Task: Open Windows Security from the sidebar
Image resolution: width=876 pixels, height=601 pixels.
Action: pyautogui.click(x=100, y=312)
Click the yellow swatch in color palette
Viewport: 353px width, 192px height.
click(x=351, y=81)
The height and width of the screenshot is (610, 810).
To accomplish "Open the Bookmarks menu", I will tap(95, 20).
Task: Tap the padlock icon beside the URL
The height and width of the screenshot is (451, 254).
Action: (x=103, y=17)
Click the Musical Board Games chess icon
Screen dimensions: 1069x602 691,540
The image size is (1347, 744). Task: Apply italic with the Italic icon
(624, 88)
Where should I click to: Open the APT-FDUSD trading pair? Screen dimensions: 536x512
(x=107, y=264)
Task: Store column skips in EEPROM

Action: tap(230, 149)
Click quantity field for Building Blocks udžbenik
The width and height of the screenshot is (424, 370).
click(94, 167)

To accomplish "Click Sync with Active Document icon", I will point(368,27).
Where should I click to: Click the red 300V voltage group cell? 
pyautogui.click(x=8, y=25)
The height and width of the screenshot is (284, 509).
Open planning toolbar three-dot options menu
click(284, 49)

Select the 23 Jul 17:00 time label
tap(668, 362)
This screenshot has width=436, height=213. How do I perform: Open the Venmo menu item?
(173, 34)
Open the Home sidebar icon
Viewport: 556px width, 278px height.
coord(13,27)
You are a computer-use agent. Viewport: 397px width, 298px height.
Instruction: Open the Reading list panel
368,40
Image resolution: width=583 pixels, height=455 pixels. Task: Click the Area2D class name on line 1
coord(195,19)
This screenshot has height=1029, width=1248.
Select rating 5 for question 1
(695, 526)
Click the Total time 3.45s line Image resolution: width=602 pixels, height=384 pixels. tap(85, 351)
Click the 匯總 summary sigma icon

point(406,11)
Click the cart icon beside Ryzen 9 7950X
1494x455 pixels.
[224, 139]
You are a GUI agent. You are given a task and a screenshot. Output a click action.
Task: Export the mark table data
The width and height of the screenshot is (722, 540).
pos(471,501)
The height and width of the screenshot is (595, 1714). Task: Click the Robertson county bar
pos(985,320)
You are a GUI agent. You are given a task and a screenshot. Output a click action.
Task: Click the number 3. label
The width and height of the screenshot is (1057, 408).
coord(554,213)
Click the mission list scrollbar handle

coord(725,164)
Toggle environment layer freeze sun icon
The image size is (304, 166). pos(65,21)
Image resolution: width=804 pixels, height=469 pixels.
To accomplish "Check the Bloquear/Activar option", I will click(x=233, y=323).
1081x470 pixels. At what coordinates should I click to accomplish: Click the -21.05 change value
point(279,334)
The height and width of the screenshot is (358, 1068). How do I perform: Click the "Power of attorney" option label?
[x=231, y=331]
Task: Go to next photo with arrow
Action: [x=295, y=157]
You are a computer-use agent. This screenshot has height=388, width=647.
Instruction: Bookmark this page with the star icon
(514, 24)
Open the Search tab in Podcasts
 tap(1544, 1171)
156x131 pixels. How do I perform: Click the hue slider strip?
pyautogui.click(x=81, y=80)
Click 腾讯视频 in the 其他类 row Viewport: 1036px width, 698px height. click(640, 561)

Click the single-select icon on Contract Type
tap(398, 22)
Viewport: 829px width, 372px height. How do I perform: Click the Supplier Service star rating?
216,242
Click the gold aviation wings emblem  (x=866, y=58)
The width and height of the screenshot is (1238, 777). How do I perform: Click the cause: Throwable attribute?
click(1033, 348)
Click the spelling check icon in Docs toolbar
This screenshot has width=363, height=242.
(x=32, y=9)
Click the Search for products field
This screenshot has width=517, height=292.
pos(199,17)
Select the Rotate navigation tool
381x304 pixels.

_WORK REQUIRED:_ Your task is to reproduce, exactly and exclusively, the lines from the one holding "Instruction: Bookmark this" through the final line of the listing.

_SOLUTION TO THIS TASK:_
Instruction: Bookmark this page with the star icon
(514, 24)
Open the Search tab in Podcasts
 tap(1544, 1171)
156x131 pixels. How do I perform: Click the hue slider strip?
pyautogui.click(x=81, y=80)
Click 腾讯视频 in the 其他类 row Viewport: 1036px width, 698px height. click(640, 561)

Click the single-select icon on Contract Type
tap(398, 22)
Viewport: 829px width, 372px height. How do I perform: Click the Supplier Service star rating?
216,242
Click the gold aviation wings emblem  (x=866, y=58)
The width and height of the screenshot is (1238, 777). How do I perform: Click the cause: Throwable attribute?
click(1033, 348)
Click the spelling check icon in Docs toolbar
This screenshot has width=363, height=242.
(x=32, y=9)
Click the Search for products field
This screenshot has width=517, height=292.
pos(199,17)
Select the Rotate navigation tool
381x304 pixels.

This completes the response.